The criteria for judging MMA rounds changed this week. Read the just-finalized wording here.

Esther Lin

Among the six changes to Association of Boxing Commissions and Combative Sports' (ABC's) Unified Rules of MMA on Tuesday was a rewording of the criteria by which judges are to score rounds under the 10-Point Must system. Bloody Elbow obtained a copy of the new criteria, which will be logged in to the Unified Rules and become effective on Jan. 1, 2017, from veteran MMA official John McCarthy.

It begins with a mission statement: "To evolve Mixed Martial Arts Judging Criteria to focus on the result of action (versus action itself), it must be stated that criteria is to be used in specific order. These criteria may not move from one to the next without the prior criterion being 100% even in the judges' assessments."
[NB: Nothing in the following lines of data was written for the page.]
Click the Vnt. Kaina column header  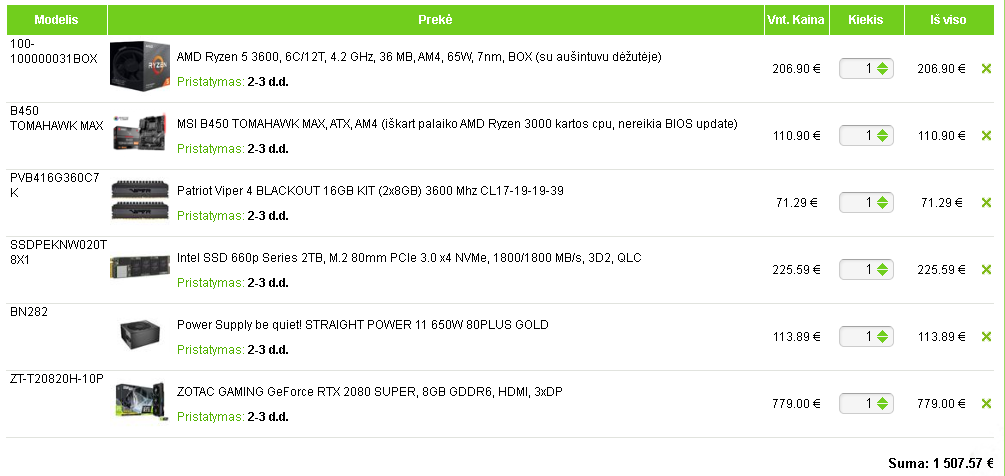[x=795, y=20]
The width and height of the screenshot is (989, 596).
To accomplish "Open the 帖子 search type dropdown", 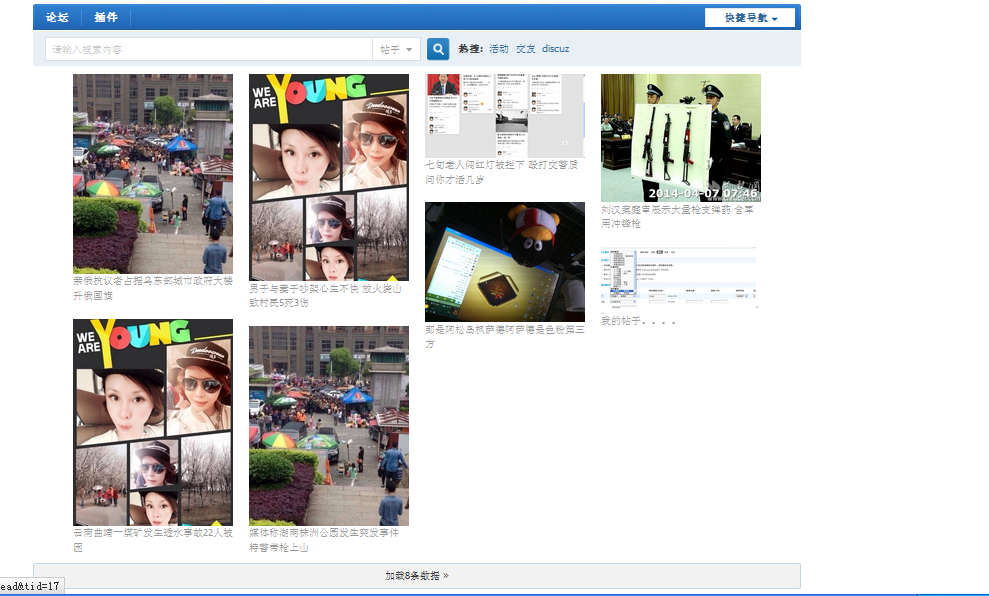I will [396, 49].
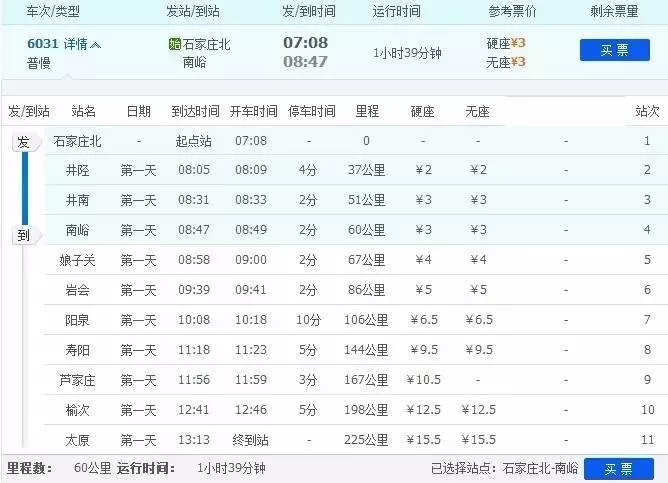Click the 剩余票量 column header
Screen dimensions: 668x483
[614, 11]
The document clarifies that an MMA fight should be judged on a single criterion: Effective Striking/Grappling. Only if Effective Striking/Grappling is 100% equal, would a judge move to the second criterion (Plan B) of Effective Aggressiveness. And only if Effective Aggressiveness is 100% equal, would a judge move to the third criterion (Plan C) of Cage/Ring Control.

In other words, fighter complaints about losing even though they were moving forward the whole time should be pretty much dismissed.

A 10-10 scoring option where all criteria are 100% equal is a necessity since incomplete rounds sometimes must be scored when there may have been little to no action. The new criteria make clear that at the end of a 5-minute round, "If there is any discernible difference between the two fighters during the round the judge shall not give the score of 10-10."

Effective striking/grappling is defined with the word "damage" removed from the previous proposal. "Impact" is the substitute for "damage." The definition is meant to train judges' attention towards effectiveness over things like flashiness or top control without - dare we say - any damage.

Effectiveness in striking/grappling is about "impact with the potential to contribute to the end of the match," with immediate impact receiving more weight than cumulative impact.

The new criteria also explain that, whether on top or bottom, fighters should be assessed more on the "impactful/effective result of their actions, more so than their position." So if a bottom fighter's throwing nasty elbows from guard while the top fighter's hanging out with body, body, head every once and a while, the bottom fighter's winning.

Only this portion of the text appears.